Sensibiliser les internautes

Malgré des initiatives de l’Union Européenne pour une législation plus stricte, les amendes pour non-respect se font rares et les entreprises avides de données sensibles continuent d’en abuser. En parallèle, si certains internautes commencent à s’inquiéter et se préoccuper des informations recueillies par les entreprises, de manière plus ou moins détournée, la majorité de l’opinion publique reste à sensibiliser.  Des solutions existent pour pouvoir limiter le pistage des applications et sites, comme c'est le cas avec l'App Tracking Transparency (ATT) d'Apple par exemple, mais cela reste une option peu plébiscitée. La conscientisation des utilisateurs est donc une variable non négligeable dans la lutte contre les collectes sauvages et illégales, alors que les marchés noirs de revente d’informations sensibles sont toujours très lucratifs.
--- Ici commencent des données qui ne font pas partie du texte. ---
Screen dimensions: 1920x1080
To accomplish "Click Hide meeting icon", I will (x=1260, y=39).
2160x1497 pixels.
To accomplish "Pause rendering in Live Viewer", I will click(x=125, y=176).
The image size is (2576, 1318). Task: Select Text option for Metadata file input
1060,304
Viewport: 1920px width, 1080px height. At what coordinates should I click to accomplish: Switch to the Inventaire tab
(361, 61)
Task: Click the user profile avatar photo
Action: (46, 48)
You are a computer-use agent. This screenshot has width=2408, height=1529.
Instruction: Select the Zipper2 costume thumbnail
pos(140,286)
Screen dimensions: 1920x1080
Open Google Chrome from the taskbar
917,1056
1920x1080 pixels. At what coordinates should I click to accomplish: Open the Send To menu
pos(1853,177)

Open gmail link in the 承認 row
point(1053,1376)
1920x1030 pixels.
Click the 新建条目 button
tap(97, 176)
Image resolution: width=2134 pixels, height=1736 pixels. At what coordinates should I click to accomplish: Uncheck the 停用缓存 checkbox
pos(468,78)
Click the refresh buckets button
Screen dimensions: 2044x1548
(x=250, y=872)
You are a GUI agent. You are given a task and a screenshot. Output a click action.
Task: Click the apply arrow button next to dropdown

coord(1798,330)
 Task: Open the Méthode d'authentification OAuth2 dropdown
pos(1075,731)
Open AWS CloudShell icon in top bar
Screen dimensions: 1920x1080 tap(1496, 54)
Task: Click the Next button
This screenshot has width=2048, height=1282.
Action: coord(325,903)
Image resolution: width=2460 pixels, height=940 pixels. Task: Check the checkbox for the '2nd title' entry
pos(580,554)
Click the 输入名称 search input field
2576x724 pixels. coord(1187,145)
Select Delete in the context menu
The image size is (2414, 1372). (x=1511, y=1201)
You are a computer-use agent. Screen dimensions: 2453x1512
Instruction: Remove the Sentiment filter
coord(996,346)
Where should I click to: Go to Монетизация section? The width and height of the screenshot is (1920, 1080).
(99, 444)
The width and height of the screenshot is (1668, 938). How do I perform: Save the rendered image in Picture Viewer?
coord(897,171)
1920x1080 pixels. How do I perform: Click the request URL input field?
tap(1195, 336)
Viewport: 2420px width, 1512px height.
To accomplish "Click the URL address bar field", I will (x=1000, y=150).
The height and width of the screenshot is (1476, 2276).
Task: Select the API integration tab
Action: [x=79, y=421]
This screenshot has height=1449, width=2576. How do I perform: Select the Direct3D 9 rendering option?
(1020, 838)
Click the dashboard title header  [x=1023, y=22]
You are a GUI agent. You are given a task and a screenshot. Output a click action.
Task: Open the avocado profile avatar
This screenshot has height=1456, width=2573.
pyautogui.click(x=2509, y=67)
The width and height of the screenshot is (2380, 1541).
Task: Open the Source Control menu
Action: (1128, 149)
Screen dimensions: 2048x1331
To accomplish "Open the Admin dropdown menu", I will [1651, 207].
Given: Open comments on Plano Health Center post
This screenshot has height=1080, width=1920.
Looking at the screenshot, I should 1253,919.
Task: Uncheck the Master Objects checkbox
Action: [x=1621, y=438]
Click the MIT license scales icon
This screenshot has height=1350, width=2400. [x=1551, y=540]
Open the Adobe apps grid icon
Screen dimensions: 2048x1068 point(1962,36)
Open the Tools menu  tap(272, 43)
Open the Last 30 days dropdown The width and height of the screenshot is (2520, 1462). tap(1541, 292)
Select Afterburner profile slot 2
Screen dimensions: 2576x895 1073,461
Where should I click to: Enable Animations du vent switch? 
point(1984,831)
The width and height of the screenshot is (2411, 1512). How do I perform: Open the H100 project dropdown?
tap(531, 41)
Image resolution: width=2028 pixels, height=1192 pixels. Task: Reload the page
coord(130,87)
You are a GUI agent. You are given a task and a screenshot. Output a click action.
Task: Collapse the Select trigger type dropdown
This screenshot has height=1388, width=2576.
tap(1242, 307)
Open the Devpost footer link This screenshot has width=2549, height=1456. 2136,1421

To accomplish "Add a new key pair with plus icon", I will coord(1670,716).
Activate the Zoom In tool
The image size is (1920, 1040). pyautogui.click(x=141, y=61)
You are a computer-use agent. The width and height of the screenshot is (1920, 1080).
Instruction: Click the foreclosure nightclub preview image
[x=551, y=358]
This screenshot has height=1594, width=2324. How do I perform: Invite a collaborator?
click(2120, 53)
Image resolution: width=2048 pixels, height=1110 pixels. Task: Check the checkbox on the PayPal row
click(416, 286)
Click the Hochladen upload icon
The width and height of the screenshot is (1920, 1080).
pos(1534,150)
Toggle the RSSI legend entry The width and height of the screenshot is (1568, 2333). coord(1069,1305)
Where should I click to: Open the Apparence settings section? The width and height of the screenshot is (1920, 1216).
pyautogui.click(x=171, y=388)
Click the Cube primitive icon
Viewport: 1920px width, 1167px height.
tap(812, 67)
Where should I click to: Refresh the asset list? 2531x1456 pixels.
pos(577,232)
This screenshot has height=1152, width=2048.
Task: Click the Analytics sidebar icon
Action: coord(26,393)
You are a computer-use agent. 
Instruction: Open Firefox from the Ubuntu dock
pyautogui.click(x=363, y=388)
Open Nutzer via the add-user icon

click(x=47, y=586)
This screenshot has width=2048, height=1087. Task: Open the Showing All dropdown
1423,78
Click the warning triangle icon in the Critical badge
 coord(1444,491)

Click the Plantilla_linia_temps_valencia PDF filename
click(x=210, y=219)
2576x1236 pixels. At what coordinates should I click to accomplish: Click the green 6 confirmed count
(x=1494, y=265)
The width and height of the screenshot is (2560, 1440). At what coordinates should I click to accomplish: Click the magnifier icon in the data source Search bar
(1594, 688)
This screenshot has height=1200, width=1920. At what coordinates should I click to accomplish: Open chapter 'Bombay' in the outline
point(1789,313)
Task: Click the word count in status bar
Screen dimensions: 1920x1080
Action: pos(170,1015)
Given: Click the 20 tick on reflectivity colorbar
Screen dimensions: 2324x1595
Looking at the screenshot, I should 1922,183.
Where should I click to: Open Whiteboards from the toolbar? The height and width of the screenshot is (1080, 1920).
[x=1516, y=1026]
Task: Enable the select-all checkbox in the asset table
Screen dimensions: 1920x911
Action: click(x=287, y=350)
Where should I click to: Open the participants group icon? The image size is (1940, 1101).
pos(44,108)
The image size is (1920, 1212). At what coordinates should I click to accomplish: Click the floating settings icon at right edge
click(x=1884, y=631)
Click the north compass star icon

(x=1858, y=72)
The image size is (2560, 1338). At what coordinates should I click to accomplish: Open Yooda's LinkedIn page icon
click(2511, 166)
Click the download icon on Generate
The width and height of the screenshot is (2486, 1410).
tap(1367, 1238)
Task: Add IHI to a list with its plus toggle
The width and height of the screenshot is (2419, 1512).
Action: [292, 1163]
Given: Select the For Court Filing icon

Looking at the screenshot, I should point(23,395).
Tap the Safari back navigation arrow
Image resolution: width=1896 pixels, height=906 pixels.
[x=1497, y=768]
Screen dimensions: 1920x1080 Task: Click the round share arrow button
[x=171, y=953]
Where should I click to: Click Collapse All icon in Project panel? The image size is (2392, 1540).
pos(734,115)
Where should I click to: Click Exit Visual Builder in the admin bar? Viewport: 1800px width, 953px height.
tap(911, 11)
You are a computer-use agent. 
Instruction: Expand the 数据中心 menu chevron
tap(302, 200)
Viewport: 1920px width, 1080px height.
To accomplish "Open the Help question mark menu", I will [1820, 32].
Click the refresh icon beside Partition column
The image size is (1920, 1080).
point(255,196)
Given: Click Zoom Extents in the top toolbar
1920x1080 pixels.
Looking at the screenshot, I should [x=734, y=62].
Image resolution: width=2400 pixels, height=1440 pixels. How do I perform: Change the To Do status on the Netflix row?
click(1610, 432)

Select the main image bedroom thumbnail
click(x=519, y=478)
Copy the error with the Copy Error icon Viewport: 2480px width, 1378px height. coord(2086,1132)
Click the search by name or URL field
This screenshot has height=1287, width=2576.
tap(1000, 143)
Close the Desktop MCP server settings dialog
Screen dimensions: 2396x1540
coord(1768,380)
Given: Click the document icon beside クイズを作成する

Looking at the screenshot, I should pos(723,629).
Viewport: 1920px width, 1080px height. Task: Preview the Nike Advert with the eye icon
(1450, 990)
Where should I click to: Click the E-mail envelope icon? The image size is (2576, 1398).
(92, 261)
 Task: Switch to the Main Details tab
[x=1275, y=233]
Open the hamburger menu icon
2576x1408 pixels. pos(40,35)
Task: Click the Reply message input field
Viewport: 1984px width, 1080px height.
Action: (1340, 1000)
Il existe bien évidemment des entreprises vertueuses et respectueuses des données de leurs utilisateurs, œuvrant pour protéger leur vie privée, mais elles restent minoritaires et peinent à faire figure d’exemple. À mesure que les internautes surveilleront davantage les failles de leurs portefeuilles de données, de nouveaux modèles économiques pourront apparaître et s’implanter durablement.

En somme, les données personnelles sont devenues un mode de paiement à part entière, qui rend fragile le concept de la confidentialité. L’attrait d’une gratuité déguisée fait s’effriter le consentement des internautes, qui naviguent dans un modèle économique où leurs données et celles de leurs proches sont monétisées. Malgré un cadre légal se durcissant ces dernières années, certains abus subsistent et la confidentialité n’est pas encore complètement acquise. Des utilisateurs prenant conscience de la valeur de leurs données personnelles contribueront à un changement structurel, et les entreprises seront alors obligées de développer une offre respectant pleinement de leur vie privée.